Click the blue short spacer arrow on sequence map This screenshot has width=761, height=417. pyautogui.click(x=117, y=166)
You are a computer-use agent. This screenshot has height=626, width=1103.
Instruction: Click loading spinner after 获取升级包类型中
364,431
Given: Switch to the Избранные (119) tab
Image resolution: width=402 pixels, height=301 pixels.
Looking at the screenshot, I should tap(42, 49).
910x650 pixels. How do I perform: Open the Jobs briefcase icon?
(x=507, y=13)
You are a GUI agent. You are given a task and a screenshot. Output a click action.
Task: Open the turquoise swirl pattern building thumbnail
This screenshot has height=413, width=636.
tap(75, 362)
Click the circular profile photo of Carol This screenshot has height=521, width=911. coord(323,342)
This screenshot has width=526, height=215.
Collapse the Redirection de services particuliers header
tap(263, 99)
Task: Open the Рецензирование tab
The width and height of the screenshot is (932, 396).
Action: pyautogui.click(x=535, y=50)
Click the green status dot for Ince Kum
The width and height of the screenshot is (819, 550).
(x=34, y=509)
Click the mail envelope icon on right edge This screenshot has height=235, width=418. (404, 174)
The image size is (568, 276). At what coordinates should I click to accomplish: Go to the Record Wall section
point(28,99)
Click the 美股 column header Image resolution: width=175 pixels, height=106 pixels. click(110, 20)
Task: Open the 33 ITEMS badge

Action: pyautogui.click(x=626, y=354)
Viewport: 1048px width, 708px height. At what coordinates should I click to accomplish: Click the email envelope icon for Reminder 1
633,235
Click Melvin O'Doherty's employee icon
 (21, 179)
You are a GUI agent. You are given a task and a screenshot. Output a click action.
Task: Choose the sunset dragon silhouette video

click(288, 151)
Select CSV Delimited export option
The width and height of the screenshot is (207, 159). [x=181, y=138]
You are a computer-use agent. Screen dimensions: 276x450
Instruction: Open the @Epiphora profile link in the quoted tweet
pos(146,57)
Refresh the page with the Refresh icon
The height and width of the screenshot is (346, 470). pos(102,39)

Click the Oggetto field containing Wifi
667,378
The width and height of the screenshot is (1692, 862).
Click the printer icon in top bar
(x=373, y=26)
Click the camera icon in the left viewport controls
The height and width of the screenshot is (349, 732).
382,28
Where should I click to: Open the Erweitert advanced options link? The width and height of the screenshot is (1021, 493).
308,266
- - -
Could you write out all the entries word for word?

Finished task —
Click the blue short spacer arrow on sequence map This screenshot has width=761, height=417. pyautogui.click(x=117, y=166)
You are a computer-use agent. This screenshot has height=626, width=1103.
Instruction: Click loading spinner after 获取升级包类型中
364,431
Given: Switch to the Избранные (119) tab
Image resolution: width=402 pixels, height=301 pixels.
Looking at the screenshot, I should tap(42, 49).
910x650 pixels. How do I perform: Open the Jobs briefcase icon?
(x=507, y=13)
You are a GUI agent. You are given a task and a screenshot. Output a click action.
Task: Open the turquoise swirl pattern building thumbnail
This screenshot has height=413, width=636.
tap(75, 362)
Click the circular profile photo of Carol This screenshot has height=521, width=911. coord(323,342)
This screenshot has width=526, height=215.
Collapse the Redirection de services particuliers header
tap(263, 99)
Task: Open the Рецензирование tab
The width and height of the screenshot is (932, 396).
Action: pyautogui.click(x=535, y=50)
Click the green status dot for Ince Kum
The width and height of the screenshot is (819, 550).
(x=34, y=509)
Click the mail envelope icon on right edge This screenshot has height=235, width=418. (404, 174)
The image size is (568, 276). At what coordinates should I click to accomplish: Go to the Record Wall section
point(28,99)
Click the 美股 column header Image resolution: width=175 pixels, height=106 pixels. click(110, 20)
Task: Open the 33 ITEMS badge

Action: pyautogui.click(x=626, y=354)
Viewport: 1048px width, 708px height. At what coordinates should I click to accomplish: Click the email envelope icon for Reminder 1
633,235
Click Melvin O'Doherty's employee icon
 (21, 179)
You are a GUI agent. You are given a task and a screenshot. Output a click action.
Task: Choose the sunset dragon silhouette video

click(288, 151)
Select CSV Delimited export option
The width and height of the screenshot is (207, 159). [x=181, y=138]
You are a computer-use agent. Screen dimensions: 276x450
Instruction: Open the @Epiphora profile link in the quoted tweet
pos(146,57)
Refresh the page with the Refresh icon
The height and width of the screenshot is (346, 470). pos(102,39)

Click the Oggetto field containing Wifi
667,378
The width and height of the screenshot is (1692, 862).
Click the printer icon in top bar
(x=373, y=26)
Click the camera icon in the left viewport controls
The height and width of the screenshot is (349, 732).
382,28
Where should I click to: Open the Erweitert advanced options link? The width and height of the screenshot is (1021, 493).
308,266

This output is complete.